Goodreads: This system requires you to post a payment up front for your ad campaign. However, the ad runs until your cash pool is completely used up, which is a huge positive. So you set a total budget, decide on a daily price cap that your ad can’t go over in a 24 hr. period, and set a cpc maximum bid for your ad, then you’re ready to get off and running. Now, these numbers are all important, so let’s look at them in detail a bit. The overall budget is the maximum amount your campaign can cost you, and your ad will run until this money is exhausted by the cpc accumulation. I set my Goodreads ad maximum at $20.00 to start with to see how the program worked. The cpc is your bid, which will determine whether your ad or a competitor’s is posted on a page. I set this price at $0.25, which was about $0.10 above the average for ads similar to mine, giving me a clear edge. And finally, my maximum daily cost was set at $5.00. I figured this would give me 20 clicks per day for 4 days, which would allow me to gauge whether this ad had any impact on my overall sales or not.

I started my ad on 3-31-15, and as of writing this on 5-28-15, I have spent a grand total of $0.25 of my original $20.00 cash pool and the solitary click my ad has accumulated. That doesn’t sound impressive, but over the life of the ad it has been viewed a total of 9,507 times to date!! That means each impression of this ad has cost me $0.0000262, and more than nine thousand times that ad has been shown to people who might not otherwise have known about my book. Now, that’s not bad exposure purchased for the cost of a gumball out of a vending machine, and this ad apparently has a TON of life left in it with $19.75 still waiting to be spent.

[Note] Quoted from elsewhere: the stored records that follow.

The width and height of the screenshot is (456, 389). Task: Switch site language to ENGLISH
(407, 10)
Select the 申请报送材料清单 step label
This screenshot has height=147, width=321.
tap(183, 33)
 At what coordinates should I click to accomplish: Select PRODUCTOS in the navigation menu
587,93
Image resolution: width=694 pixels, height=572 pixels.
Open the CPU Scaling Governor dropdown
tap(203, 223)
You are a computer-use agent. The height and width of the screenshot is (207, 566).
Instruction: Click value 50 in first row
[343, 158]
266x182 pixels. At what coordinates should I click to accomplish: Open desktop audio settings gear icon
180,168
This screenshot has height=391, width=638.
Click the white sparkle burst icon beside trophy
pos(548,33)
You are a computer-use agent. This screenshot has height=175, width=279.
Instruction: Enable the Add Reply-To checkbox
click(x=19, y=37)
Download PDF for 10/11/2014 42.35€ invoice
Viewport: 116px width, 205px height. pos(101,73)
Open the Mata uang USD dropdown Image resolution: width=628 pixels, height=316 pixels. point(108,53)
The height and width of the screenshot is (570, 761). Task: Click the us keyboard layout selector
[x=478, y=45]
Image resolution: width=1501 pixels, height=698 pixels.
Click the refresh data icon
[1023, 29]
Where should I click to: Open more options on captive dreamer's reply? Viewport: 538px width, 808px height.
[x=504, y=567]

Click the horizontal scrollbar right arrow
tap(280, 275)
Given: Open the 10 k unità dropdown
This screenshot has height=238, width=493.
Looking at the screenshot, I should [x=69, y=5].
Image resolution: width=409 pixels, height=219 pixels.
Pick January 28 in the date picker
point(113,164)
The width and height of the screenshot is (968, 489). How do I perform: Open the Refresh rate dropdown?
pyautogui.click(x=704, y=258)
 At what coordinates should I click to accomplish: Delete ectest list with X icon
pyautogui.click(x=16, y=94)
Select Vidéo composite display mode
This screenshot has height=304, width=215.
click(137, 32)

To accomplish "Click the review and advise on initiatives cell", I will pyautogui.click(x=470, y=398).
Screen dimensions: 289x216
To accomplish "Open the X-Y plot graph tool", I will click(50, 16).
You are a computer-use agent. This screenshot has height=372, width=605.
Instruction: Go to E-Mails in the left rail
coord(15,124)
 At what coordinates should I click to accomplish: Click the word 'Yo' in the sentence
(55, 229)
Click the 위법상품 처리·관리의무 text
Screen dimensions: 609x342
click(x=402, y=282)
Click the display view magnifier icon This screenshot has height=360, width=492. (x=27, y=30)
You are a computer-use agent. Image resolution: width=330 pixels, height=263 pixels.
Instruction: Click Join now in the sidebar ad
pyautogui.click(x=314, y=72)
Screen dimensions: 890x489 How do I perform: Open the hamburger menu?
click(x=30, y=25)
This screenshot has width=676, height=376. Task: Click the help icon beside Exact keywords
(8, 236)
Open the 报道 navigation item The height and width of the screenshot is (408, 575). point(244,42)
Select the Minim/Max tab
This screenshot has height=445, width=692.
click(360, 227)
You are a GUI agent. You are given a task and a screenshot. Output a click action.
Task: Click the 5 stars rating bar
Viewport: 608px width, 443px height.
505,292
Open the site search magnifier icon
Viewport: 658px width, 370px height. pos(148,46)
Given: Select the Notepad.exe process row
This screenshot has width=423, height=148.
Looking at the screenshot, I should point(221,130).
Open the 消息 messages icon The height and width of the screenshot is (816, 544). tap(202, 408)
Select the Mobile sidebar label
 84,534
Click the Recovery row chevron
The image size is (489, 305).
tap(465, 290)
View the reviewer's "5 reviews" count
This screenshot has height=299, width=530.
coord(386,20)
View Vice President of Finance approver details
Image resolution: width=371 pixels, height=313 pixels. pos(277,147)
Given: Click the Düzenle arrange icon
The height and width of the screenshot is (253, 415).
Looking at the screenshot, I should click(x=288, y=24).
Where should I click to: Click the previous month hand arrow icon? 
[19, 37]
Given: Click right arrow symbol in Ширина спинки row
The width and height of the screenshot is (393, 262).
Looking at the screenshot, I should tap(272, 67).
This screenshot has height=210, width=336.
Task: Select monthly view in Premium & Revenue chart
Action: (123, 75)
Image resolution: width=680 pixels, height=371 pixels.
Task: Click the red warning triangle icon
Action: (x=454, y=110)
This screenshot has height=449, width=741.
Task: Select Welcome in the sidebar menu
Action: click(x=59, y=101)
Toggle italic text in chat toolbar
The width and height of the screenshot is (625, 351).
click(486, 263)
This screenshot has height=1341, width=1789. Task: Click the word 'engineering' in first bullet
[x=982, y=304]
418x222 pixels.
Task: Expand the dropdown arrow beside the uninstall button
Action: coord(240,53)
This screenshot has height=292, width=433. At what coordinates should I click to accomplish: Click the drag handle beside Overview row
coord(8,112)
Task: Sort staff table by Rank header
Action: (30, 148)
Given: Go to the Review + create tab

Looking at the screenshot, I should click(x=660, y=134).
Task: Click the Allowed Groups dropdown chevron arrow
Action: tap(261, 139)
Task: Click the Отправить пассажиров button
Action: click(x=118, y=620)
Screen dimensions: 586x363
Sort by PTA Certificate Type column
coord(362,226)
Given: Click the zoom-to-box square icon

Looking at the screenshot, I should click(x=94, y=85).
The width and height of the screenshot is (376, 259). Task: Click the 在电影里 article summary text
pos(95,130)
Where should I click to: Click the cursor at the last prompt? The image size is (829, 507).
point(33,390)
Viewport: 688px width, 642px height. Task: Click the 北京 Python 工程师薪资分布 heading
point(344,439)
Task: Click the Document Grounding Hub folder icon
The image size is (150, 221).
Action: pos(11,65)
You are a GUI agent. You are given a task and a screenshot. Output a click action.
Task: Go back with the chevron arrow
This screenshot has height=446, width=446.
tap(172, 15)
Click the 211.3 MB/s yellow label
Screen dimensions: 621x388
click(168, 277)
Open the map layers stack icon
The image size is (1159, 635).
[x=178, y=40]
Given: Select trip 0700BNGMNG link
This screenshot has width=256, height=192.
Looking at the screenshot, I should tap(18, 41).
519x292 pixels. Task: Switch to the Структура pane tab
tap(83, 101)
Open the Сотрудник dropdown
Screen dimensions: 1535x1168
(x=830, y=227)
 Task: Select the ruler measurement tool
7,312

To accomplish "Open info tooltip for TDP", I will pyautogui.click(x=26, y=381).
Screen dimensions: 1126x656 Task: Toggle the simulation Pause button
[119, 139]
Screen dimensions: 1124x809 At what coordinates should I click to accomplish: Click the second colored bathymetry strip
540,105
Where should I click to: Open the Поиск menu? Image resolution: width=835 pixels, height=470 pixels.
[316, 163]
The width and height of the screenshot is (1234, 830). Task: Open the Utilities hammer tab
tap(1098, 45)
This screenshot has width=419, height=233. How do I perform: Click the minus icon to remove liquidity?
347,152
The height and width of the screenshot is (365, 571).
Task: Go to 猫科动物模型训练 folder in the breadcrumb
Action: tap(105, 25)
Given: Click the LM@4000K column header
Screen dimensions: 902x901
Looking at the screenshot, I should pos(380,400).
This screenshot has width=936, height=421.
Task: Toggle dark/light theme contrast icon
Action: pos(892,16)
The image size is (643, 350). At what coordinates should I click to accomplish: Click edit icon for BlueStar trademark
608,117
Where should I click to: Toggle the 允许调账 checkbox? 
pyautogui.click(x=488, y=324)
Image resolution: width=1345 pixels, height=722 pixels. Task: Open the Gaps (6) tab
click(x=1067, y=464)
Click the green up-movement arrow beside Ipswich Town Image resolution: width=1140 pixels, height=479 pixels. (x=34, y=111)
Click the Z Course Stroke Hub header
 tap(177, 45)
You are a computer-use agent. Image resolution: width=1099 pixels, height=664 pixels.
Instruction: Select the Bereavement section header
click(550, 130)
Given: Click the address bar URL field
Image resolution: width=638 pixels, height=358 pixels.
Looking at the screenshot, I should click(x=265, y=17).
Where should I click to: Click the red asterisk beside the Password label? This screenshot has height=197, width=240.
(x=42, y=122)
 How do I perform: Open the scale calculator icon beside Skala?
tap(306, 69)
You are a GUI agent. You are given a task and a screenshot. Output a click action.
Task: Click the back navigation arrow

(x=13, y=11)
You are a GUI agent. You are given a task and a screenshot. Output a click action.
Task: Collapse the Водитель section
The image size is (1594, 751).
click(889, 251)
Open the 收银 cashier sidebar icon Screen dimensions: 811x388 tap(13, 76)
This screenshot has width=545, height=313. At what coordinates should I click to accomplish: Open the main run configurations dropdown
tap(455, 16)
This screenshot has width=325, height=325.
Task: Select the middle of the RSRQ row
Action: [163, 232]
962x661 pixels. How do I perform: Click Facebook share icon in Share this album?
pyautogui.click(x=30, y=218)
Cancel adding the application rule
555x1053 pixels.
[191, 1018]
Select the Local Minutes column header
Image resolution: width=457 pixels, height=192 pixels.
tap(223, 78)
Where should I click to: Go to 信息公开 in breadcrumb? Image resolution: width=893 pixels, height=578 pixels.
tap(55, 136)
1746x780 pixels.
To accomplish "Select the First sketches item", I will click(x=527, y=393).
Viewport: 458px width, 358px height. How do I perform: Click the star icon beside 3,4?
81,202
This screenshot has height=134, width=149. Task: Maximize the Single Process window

Amazon KDP ads: This system is similar to the Goodreads, but without an upfront cost. When you set your maximum campaign cost, that money isn’t charged to your account until it is actually spent due to clicks accumulating your cpc. That’s a definite bonus if you’re not flush with extra cash (and who is these days?). For my Amazon ad campaign, I set the lowest maximum cost you can set, which is an even $100. I have run 3 ads at this point with various cpc maximums ranging from $0.02 all the way up to $0.70 (twice the take home royalty of my Kindle book). Overall, I have accumulated 3955 impressions and 2 clicks. The two clicks cost $0.32 each, so my total expenditure is still lower than my maximum cpc value.

Twitter Ads: I have used this service to promote tweets, and it works like a charm! I spent $60.00 total on the ad campaign, which is the most of any single campaign that I’ve signed up for. But the extra cost was well worth the money. This is probably the most complex of the systems I’ve used so far. You can set campaign maximum, daily budget maximum, and cpc maximum values. You can also target specific groups of people by targeting interests or followers, locations, etc. The best idea is to take some time and go through the tutorials that explain each aspect in depth.

My results for this $60.00 were pretty impressive. I accumulated 11,605 impressions by promoting 7 individual Tweets related to my book. I had 150 engagements where people actually clicked on either my link or my profile, resulting in an overall cost of $0.40 per engagement. In three days, this ad campaign tripled my followers list on Twitter, vastly expanding my audience and reach. I also saw a 60% increase in Kindle sales in the two days following the peak of this campaign. So, overall, this has been my most effective advertising by far.

So far, I have spent just a tad over $80.00 on advertising for my first book. That money has purchased me 25,067 impressions, and several of my ad campaigns are still far from their completion. My cost per impression so far is a staggeringly small $0.0032 across all campaigns to date. So for roughly 1/3 of a penny per view, ads pertaining to my book have been viewed more than 25,000 times! I don’t know if any of those people saw my ad, then typed the title or author into a search bar and circumvented the cpc expenditure, but I sure hope they did. Regardless, though, the fact is that 25,000 times people saw an ad about my book that may have never seen it otherwise, and to me that is money WELL spent.